(TÂCHES À RÉALISER)
A: Recopiez fidèlement le passage de l'entretien sur l'agriculture bretonne qui s'ouvre sur les mots contenant « Jacques Jaouen. Avec » et se clôt sur « à l’export ? ».
B: Rédigez la suite de l'entretien sur l'agriculture et l'agroalimentaire en Bretagne, en reprenant après sa dernière phrase.

(EXTRAIT SOURCE)
JGDE. L’agriculture et le secteur agroalimentaire constituent des piliers essentiels pour l’économie et l’emploi en Bretagne. Pouvez-vous nous indiquer ce que représente aujourd’hui ce secteur d’activité ?
Jacques Jaouen. Avec 9 milliards d’euros de chiffre d’affaires pour l’agriculture, près de 20 milliards pour la transformation agroalimentaire et environ 135 000 emplois directs dans le secteur, l’agriculture et l’agroalimentaire sont effectivement des socles de l’économie régionale. A cela s’ajoutent les très nombreuses activités induites, dans le transport (routier, maritime, ferroviaire…), l’entreposage, la maintenance, la fabrication d’équipements divers…
JGDE. Quelles sont les filières d’excellence et que représentent les marchés à l’export ?
JJ. La Bretagne est en premier lieu une terre d’élevage. La région est en tête des classements des régions françaises de diverses productions animales. Ainsi, nous produisons 57% de la production porcine française, 21% en veaux, 32% en volailles de chair, 43% des œufs de consommation, 23% du lait conventionnel ou encore 21% du lait bio. Mais cela ne doit pas faire oublier que la Bretagne est également une région légumière de premier plan qui produit 84% des choux fleurs français, 79% des artichauts, 79% des échalotes, 34% des épinards ou encore 30% des tomates ! Les acteurs de la région visent tous les marchés, les marchés de proximité, le marché intérieur français mais également l’export vers des pays avec lesquels des flux existent de longue date, mais aussi de nouvelles destinations vers lesquels ils recherchent des relais de croissance.
En 2016, les exportations agricoles et agroalimentaires se sont élevées à plus de 4,2 milliards d’euros de chiffre d’affaires dont un peu plus du tiers sont des viandes et produits à base de viande. Ces exportations représentent 35,4 % des exportations bretonnes toutes activités confondues, un socle là aussi !
JGDE. Dans le même temps, c’est un secteur qui est confronté à beaucoup de difficultés. Quel regard portez-vous sur son évolution ?
JJ. L’essor de l’agriculture bretonne s’est appuyé sur des politiques nationales et une PAC qui encourageaient le développement de la production et la modernisation des entreprises. Avec leur tempérament conquérant et leur attachement à leur territoire, les agriculteurs et les entreprises agro-alimentaires ont répondu présents. Les acteurs économiques ont su convaincre les pouvoirs publics de la nécessité de désenclaver notre région à l’extrême Ouest pour lever les difficultés de distance et de logistique. Les agriculteurs ont aussi investi dans la formation pour progresser et prendre en main leur destin. Tout cela a porté ses fruits.

(DONNÉES FOURNIES)
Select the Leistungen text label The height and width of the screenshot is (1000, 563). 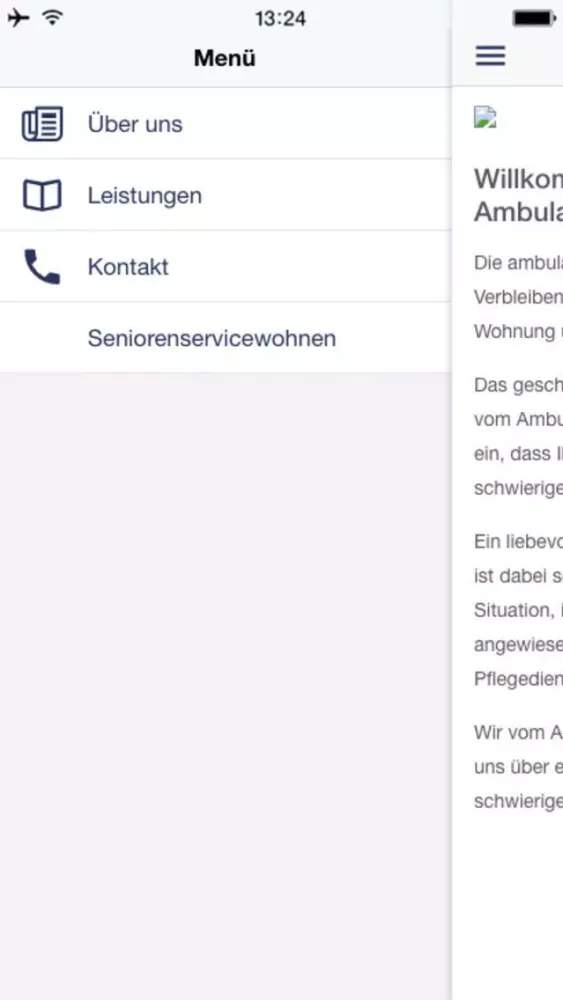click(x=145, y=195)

---

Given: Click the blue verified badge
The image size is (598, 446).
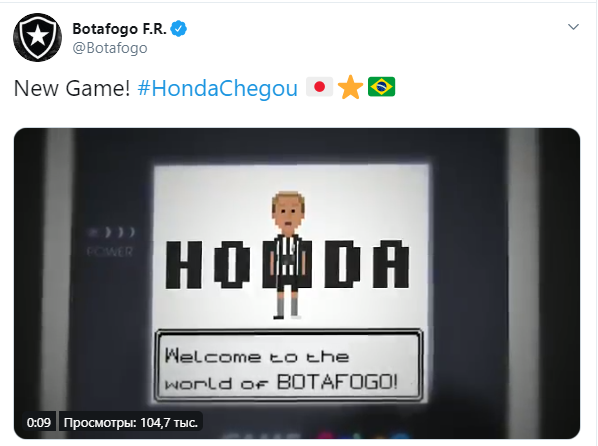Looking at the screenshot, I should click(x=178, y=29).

(RÉPONSES PAR TÂCHE)
A:
Jacques Jaouen. Avec 9 milliards d’euros de chiffre d’affaires pour l’agriculture, près de 20 milliards pour la transformation agroalimentaire et environ 135 000 emplois directs dans le secteur, l’agriculture et l’agroalimentaire sont effectivement des socles de l’économie régionale. A cela s’ajoutent les très nombreuses activités induites, dans le transport (routier, maritime, ferroviaire…), l’entreposage, la maintenance, la fabrication d’équipements divers…
JGDE. Quelles sont les filières d’excellence et que représentent les marchés à l’export ?

B:
L’entrée des produits agricoles dans les échanges mondiaux, l’élargissement de l’Europe, l’arrivée de nouveaux concurrents sur les marchés agricoles, la montée en puissance des questions environnementales sont venus interroger et bousculer un modèle de développement basé sur de nombreux actifs sur des petites et moyennes entreprises à responsabilité familiale. La Bretagne agricole et agro-alimentaire a dû opérer une transformation pour rester un bassin de production qui compte dans les échanges commerciaux européens. Les chiffres précédemment cités montrent que les acteurs économiques et les collectivités territoriales ne lâchent rien dans ce contexte plus malmené.
JGDE. Dans ce contexte, quel rôle peuvent jouer les Chambres d’Agriculture ?
JJ. Les périodes de transformation sont toujours douloureuses et peuvent rencontrer des résistances ou des difficultés pour prendre les virages nécessaires. Notre double mission, consulaire pour représenter et défendre l’intérêt général d’un secteur d’activité sur son territoire, et notre mission de conseil et d’accompagnement permettent d’accompagner au plus près des acteurs dans cette transformation. Il s’agit à la fois de recherche et développement pour réussir le défi d’une agriculture économiquement, humainement et écologiquement intensive, en d’autres termes un agriculture et un secteur agro-alimentaire multi performants, il s’agit d’études prospectives sur les filières, il s’agit de formation pour les futurs agriculteurs, les futurs salariés , de la formation continue, il s’agit de proposer l’accompagnement stratégique aux porteurs de projets. Enfin, les chambres d’agriculture ont une organisation territoriale avec un maillage de proximité qui rend les collaborateurs accessibles facilement.
JGDE. On observe globalement une montée en puissance des circuits courts et un engouement des consommateurs pour les productions locales et de saison, surtout dans des territoires à forte identité comme la Bretagne. Comment accompagnez-vous ce phénomène ?
JJ. Les chambres d’agriculture sont dotées d’une équipe régionale réparti sur tout le territoire pour accompagner tous les porteurs de projets « de l’idée au projet ».Elles sont mobilisées sur l’ambition Breizh Alim du Conseil Régional de Bretagne. La dynamique lancée montre que ces nouvelles attentes peuvent trouver des réponses concrètes qui rapprochent les producteurs, en filière longue ou courte, et les consommateurs.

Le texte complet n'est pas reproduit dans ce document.